▸ CONSIGNA:
Transcriba fielmente el pasaje del texto sobre las palabras máscara y persona que empieza en las palabras "Máscara que nos" y concluye tras "en el drama.".

▸ TEXTO FUENTE:
===============

Hablamos Zalabardo y yo de la curiosa historia que nos
ofrecen determinadas palabras. Por ejemplo, mascarilla, que en
otras zonas de habla hispánica es nasobuco, barbijo,
tapabocas y alguna más, no es sino una máscara
pequeña que cubre solo una parte del rostro, entre la nariz y la barbilla. La
curiosidad estriba, le digo a mi amigo, en cómo el tiempo ha hecho cruzarse dos
palabras, máscara y persona, tan diferentes entre
sí y que, sin embargo, acaban por designar la misma cosa.
Máscara que nos llega del italiano, aunque posiblemente pasando por
el tamiz del catalán, se remonta hasta el árabe masharah, ‘lo que
hace reír’ y también ‘payaso’. La máscara es, en efecto, un
aditamento, una careta, con que nos cubrimos la cara con el
objeto de no ser reconocidos, de disimular nuestro aspecto y ofrecer el de otro
o para participar en determinados rituales.
Aquí es donde el término cruza su camino con persona, que nos viene del griego prósopon, palabra que designaba la careta con que los actores se cubrían el rostro no solo con el fin de reflejar mejor los distintos sentimientos, sino para que sirvieran como caja de resonancia y su voz llegase mejor a los espectadores. Aunque la expresión va desapareciendo, aún algunos llaman dramatis personae a los personajes que intervienen en el drama.
Le digo a Zalabardo que se fije en como las palabras, a poco
que les demos libertad, comienzan a caminar a su antojo y van conformando
modelos que, en definitiva, serán los que marquen el camino de nuestro
pensamiento. Porque el caso es que prósopon pasó de designar la careta
a designar al actor que se la ponía y, en un paso siguiente, a cualquier
individuo, con lo que todos nos convertimos en personas, es
decir, lo que mostramos de nosotros a los demás. Hubo entonces que adecuar una
nueva palabra para el papel desarrollado por los actores, a los que se comenzó
a llamar personajes, palabra que no tardaría en compartir este
significado con el de ‘individuo importante’.

===============

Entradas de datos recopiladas
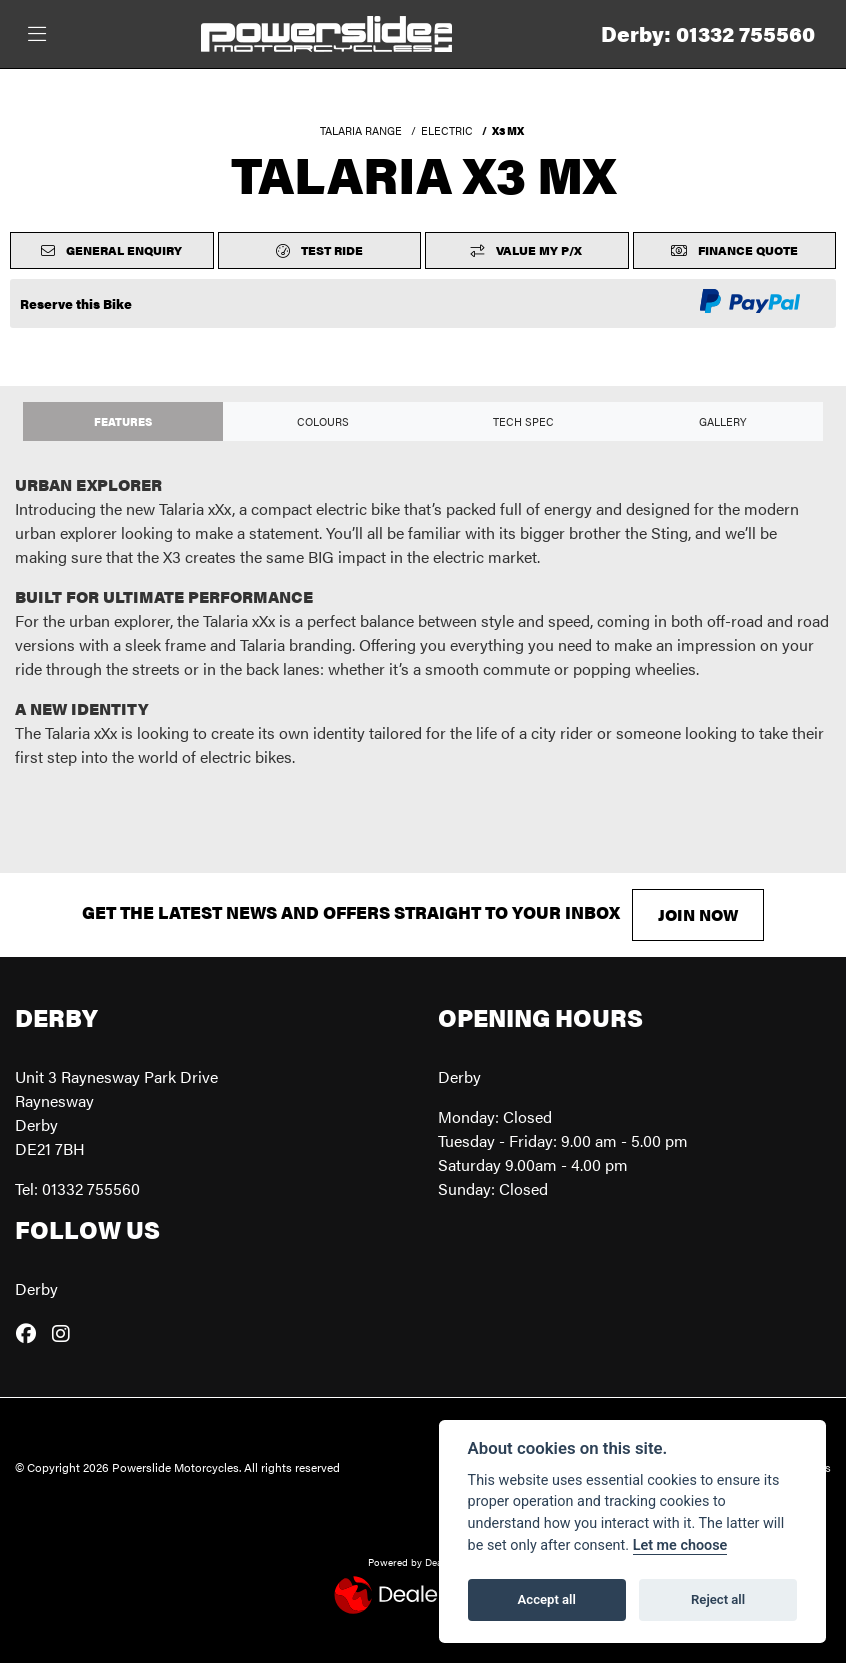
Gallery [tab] (723, 421)
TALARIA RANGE (361, 130)
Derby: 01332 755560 (708, 33)
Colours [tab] (323, 421)
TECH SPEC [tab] (523, 421)
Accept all (547, 1599)
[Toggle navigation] (37, 34)
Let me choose (680, 1545)
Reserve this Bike (76, 303)
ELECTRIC (447, 130)
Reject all (718, 1599)
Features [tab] (123, 421)
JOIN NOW (698, 914)
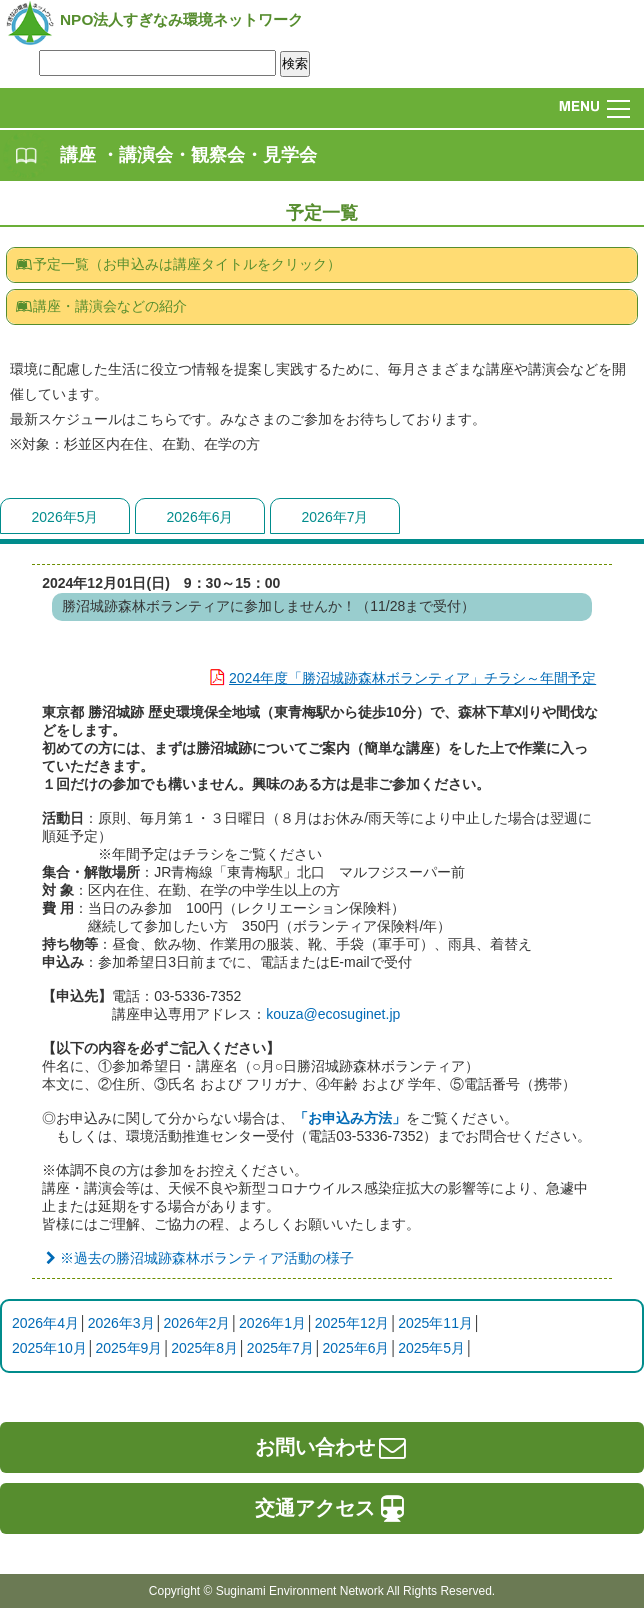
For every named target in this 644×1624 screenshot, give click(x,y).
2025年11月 (435, 1323)
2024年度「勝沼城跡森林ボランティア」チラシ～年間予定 (398, 677)
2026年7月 (335, 517)
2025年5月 (431, 1348)
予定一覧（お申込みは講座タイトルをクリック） (178, 264)
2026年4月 (45, 1323)
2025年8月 (204, 1348)
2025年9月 (128, 1348)
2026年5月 (65, 517)
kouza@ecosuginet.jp (333, 1014)
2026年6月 (200, 517)
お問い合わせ (332, 1447)
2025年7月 (280, 1348)
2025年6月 (356, 1348)
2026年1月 (272, 1323)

===============

▸ EJERCICIO RESUELTO:
Máscara que nos llega del italiano, aunque posiblemente pasando por
el tamiz del catalán, se remonta hasta el árabe masharah, ‘lo que
hace reír’ y también ‘payaso’. La máscara es, en efecto, un
aditamento, una careta, con que nos cubrimos la cara con el
objeto de no ser reconocidos, de disimular nuestro aspecto y ofrecer el de otro
o para participar en determinados rituales.
Aquí es donde el término cruza su camino con persona, que nos viene del griego prósopon, palabra que designaba la careta con que los actores se cubrían el rostro no solo con el fin de reflejar mejor los distintos sentimientos, sino para que sirvieran como caja de resonancia y su voz llegase mejor a los espectadores. Aunque la expresión va desapareciendo, aún algunos llaman dramatis personae a los personajes que intervienen en el drama.